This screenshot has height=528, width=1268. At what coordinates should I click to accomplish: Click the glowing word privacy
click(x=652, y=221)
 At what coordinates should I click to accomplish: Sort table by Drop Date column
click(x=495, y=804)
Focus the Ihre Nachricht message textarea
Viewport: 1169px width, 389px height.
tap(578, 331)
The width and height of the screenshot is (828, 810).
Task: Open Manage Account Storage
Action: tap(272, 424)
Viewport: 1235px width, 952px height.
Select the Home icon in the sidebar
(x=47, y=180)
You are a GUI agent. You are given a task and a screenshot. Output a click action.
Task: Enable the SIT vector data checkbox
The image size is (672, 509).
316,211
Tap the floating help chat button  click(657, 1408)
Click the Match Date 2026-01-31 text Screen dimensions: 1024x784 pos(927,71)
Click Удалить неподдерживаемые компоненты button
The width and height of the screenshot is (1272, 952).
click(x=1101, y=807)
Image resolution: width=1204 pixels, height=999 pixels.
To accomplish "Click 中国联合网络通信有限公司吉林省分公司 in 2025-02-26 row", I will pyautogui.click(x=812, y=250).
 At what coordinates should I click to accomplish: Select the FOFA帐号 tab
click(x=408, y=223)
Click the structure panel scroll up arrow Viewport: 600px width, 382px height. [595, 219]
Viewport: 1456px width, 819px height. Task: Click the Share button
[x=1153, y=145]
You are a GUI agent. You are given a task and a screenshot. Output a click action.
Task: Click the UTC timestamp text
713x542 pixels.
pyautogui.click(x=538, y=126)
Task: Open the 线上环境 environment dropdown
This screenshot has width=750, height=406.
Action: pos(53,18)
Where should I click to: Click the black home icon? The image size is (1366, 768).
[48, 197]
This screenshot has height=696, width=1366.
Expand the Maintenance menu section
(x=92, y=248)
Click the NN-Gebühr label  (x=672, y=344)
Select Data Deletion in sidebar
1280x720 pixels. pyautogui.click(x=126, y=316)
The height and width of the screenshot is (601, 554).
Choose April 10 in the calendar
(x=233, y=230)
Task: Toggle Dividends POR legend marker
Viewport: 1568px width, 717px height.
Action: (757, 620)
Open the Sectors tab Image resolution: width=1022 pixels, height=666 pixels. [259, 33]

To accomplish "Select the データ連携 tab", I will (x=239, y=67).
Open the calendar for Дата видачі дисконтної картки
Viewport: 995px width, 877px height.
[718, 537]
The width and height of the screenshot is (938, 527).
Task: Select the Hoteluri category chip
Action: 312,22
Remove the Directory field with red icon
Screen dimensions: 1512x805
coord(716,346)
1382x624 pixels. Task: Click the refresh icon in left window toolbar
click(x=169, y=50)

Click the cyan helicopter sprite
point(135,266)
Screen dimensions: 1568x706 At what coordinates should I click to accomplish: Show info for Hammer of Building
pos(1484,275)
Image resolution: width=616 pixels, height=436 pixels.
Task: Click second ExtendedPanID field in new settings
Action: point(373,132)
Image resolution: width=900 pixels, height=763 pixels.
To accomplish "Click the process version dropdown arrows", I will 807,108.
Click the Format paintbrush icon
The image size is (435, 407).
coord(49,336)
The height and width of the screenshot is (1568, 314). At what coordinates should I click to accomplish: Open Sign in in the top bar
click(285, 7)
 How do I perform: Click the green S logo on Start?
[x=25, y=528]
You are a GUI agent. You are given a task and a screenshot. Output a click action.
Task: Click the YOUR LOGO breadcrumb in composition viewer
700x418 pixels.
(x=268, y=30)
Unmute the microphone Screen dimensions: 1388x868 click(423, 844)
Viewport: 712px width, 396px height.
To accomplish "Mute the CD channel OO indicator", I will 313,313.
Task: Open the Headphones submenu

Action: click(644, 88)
________________________________________
§ **YOUR INSTRUCTIONS**
Would you show each line of the listing above that has the string "dropdown"?

§ **ANSWER SPACE**
Task: Open the 线上环境 environment dropdown
To accomplish "Click the process version dropdown arrows", I will 807,108.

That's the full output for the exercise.